Uma rápida canja com uma banda cover no Blackjack, antigo bar rock na zona sul de São Paulo, foi o mais próximo que chegou do microfone. Foram duas músicas do Deep Purple e lá foi ele se esbaldar com algumas fãs pela noite paulistana.

O Brasil fez bem a Glenn Hughes, parece que foi um talismã. A carreira foi resgatada e seus shows, em casas de porte médio, passaram a ser concorridos. No Brasil, no entanto, o primeiro show só ocorreu em 1998, em São paulo, no Monsters of Rock. 

“Eu me lembro de você, conversamos naquela rádio legal, mas esquisita”, disse o músico após o excelente show, no meio da tarde quente paulistana.

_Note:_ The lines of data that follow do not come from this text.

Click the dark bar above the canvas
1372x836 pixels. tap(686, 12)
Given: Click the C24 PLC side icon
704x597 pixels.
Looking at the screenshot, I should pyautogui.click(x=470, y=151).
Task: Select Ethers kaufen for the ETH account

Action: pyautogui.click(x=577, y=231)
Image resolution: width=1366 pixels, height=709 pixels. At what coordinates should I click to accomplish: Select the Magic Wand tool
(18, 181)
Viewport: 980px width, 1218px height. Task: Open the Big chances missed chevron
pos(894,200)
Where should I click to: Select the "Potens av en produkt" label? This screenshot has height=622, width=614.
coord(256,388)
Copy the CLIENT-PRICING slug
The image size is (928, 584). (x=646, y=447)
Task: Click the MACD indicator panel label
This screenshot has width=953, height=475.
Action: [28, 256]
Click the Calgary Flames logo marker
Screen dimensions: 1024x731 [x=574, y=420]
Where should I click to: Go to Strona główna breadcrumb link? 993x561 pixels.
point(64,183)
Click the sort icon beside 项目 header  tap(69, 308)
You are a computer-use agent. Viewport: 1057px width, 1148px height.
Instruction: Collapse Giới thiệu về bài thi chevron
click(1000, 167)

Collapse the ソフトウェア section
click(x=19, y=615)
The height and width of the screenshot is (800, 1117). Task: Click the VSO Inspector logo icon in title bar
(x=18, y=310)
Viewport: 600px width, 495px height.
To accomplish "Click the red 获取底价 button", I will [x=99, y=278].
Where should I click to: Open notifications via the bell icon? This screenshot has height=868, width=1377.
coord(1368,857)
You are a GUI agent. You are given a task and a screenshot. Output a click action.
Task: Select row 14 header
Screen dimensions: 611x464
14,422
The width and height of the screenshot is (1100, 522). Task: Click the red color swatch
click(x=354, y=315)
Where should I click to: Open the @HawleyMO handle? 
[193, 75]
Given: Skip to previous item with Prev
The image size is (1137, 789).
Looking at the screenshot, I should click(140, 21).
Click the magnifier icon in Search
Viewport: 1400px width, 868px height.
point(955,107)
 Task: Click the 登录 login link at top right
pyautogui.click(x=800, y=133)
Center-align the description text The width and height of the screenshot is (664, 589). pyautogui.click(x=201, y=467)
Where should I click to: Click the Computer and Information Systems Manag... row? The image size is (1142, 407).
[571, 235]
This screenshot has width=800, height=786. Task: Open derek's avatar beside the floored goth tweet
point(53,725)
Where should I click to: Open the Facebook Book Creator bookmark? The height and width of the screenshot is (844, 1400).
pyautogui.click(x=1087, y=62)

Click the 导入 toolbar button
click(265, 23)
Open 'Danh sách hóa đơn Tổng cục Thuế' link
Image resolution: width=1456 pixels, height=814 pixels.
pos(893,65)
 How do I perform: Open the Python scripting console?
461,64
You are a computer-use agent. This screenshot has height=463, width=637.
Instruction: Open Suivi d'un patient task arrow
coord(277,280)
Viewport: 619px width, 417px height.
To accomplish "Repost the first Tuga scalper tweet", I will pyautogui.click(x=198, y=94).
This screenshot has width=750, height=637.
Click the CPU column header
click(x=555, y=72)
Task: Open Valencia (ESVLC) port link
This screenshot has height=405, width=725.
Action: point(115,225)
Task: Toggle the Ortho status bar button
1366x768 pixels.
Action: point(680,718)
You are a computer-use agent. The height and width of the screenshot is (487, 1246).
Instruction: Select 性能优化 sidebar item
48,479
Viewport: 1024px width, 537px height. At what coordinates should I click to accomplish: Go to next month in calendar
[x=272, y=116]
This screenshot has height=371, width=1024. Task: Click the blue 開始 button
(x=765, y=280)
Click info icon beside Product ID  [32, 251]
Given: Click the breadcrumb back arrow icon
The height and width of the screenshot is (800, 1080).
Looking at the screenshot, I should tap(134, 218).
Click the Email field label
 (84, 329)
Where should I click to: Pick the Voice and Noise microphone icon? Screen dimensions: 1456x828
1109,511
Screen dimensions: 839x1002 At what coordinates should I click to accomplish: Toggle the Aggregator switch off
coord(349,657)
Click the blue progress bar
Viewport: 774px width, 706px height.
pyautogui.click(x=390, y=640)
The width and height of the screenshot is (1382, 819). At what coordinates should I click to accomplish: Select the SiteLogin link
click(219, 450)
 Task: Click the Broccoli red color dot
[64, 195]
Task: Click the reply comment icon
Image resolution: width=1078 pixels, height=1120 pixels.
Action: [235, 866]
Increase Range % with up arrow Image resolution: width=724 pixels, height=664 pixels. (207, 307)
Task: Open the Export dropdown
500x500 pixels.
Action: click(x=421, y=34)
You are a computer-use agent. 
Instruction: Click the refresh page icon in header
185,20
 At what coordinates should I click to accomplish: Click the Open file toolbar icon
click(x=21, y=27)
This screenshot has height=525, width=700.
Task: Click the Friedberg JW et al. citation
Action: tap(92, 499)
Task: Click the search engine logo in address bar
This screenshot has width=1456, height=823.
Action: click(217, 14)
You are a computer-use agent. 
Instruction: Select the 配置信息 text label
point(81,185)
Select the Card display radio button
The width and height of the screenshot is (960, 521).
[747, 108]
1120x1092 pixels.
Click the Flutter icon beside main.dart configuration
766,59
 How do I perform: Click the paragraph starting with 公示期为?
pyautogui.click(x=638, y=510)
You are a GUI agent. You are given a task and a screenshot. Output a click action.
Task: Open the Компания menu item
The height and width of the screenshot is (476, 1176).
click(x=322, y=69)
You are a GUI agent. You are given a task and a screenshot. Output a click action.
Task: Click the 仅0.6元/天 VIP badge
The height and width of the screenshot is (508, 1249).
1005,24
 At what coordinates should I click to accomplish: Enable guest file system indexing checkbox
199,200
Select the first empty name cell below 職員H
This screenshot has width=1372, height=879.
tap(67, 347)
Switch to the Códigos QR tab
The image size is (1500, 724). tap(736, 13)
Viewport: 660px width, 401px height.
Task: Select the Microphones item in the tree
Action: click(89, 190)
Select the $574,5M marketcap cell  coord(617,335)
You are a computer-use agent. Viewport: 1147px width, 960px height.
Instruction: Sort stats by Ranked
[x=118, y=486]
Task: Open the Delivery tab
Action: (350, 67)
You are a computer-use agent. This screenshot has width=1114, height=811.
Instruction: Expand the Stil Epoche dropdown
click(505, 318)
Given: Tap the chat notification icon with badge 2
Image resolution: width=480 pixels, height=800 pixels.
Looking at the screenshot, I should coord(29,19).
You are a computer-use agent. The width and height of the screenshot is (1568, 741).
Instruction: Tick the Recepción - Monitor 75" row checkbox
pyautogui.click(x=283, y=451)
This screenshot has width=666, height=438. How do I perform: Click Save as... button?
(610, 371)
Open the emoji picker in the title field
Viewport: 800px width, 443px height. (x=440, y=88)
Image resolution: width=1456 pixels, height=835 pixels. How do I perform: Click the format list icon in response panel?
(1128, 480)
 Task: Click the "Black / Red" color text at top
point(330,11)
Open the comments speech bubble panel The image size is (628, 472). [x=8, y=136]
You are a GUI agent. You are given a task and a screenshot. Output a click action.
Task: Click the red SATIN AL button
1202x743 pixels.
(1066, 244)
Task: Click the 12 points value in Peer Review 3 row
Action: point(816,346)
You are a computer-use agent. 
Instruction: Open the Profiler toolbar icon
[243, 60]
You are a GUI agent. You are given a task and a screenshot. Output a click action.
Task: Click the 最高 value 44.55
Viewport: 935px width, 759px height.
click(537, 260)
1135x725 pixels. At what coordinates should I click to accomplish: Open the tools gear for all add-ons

Ele se referia à entrevista dada a este jornalista nas dependências da 97 Rock, antiga FM 97 e que meses depois da conversa, em 1995, mudaria para se tornar uma emissora de música eletrônica.

De cabelos curtos, sofrendo com o calor, não parava de agradecer pela segunda chance que teve e dizia estar na melhor fase, em todos os sentidos, de sua carreira. “A primeira vez que estive no Brasil abriu inúmeras portas para o mundo.”

O século XXI lhe reservaria muitas outras surpresas e inúmeras colaborações. E depois de muitos anos teria o gostinho de ser integrar bandas de hard rock como apenas um dos membros, sem ter de colocar o pseo do próprio nome pra empurrar as coisas – novBlack Country Communion, California Breed e agora Dead Daisies.o CD com Tony Iommi, 

Aos 70 anos de idade, A Voz do Rock não esmorece e continua louvando a “graça” de ter recuperado a carreira e ter tido novas chances de espalhar o seu ótimo astral e sua música maravilhosa. 

Glenn Hughes é daqueles artistas extremamente necessários, que fazem bem por sua existência, com sua música iluminando a nossa alma. Que tenhamos o prazer de desfrutar por muito anos ainda a sua voz ainda perfeita e sua música reconfortadora, ainda mais em tempos de pandemia.